Trudeau’s theatrics are just that


Editorial

Trudeau’s theatrics are just that

The recent publication of photos of Prime Minister Justin Trudeau dressed as a fictional character from 1001 Nights, complete with darkened face, has done wonders for raising discussion on racism in the middle of an election campaign. That is a good thing because such an open discussion is needed to address the perennial problem of racism. In a matter such as this, context is everything, and, if anything, this one needs it badly.

Given all that we know from his actions, Trudeau, a former drama teacher, is known for indulging in his love of theatre and took every opportunity to don costumes quite often. Once he did a take on Harry Belafonte’s Banana Boat Song (Day-O), and darkened his face to look like the American-Jamaican bard.

This “1001 Nights” escapade dates back to the time he was a drama teacher in a Vancouver high school. He’s seen posing with three other costumed participants during an “Arabian Nights” themed party.

A white man posing in what is often referred to as “blackface” was bound to cause a furor as it did. People of colour, from light brown to black, were taken aback; in particular, blackface resonates quite strongly in the hearts of some Afro-Canadians who know all too well that this American practice was basically intended to demean and denigrate a people who had spent centuries in enslavement, and were struggling to recover their heavily compromised humanity under a vicious system of exploitation.

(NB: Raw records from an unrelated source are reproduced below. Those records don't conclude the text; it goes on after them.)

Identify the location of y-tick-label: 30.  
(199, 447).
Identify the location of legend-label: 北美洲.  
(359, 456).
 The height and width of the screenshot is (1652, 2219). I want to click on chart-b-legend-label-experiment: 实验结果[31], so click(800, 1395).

But that basic response was one of many, and they vary as much as the people who spoke or wrote letters to the editor of the daily newspapers. The reactions were roughly the following: it’s racist and Trudeau should know better; disappointment but accept his apology and won’t change their vote; it was simply a costume worn in a thematic setting and that’s all it is; those who accuse Trudeau are hypocritical and he has nothing to apologize for.  

A little over a week after the story broke it seemed to have died as quickly as it arose. And given the response of the people who was supposed to have been harmed, it was the media that seemed to have had more interest in it. One columnist pointed out that a popular Toronto paper had eleven stories on the issue in a single day.

Not everybody considers darkening one’s skin to appear true to a dark-skinned fictional character as racism, nor has anyone accused the Prime Minister of being racist. After all, theatre is a place where somebody’s oxen get gored, where striving for authenticity is central to its existence and, thankfully, will remain so. Trudeau was true to his theatrical code.

Had Trudeau been known for making racist remarks or failing to defend such practices, then this would have been a different story. And the fact that the responses to the photos have been so varied is an indication this is hardly an open and shut case; not in the case of Trudeau who, according to a local columnist, “…seems that in the years before he entered politics, Trudeau was a serial offender against the norms of political correctness.” So was his father; and many of those who took offense at his son, loved Pierre Trudeau for it. Remember Trudeau senior’s pirouette behind Queen Elizabeth’s back in 1997? It appears that the ham runs in the family.

The main criticism of Trudeau darkening his features comes from those who have a visceral reaction to blackface. But, for more than half of the “black” population of Canada, which comes from the Caribbean, a place where blackface played little or no part in its history, not too many have a deep feeling about it. In truth, it’s a safe bet that had Trudeau performed his Belafonte shtick in front of a Caribbean audience, they would more likely have broken up with laughter, admired his pluck but not his talent. 

Justine Trudeau is guilty of nothing more than depicting a character from an ancient book that derived its “1001 Nights” stories from sources in India, the Middle East, Mediterranean Africa, etc; stories that are chock full of characters of “colour” of whom Trudeau chose to depict one of them.

Caribbean people come from a tradition of street theatre called Carnival, a place where the normal rules of social engagement are suspended; where masquerade depictions push the envelope much further than Justin Trudeau could ever imagine. In fact it’s a safe bet that he would have reveled in the excitement of all that theatre.

The Prime Minister is guilty of nothing more than being a ham. And given how unimaginative and contrived politics has become, a little ham may well be the tonic in a world of professional politicians where turning a phrase is a lost art.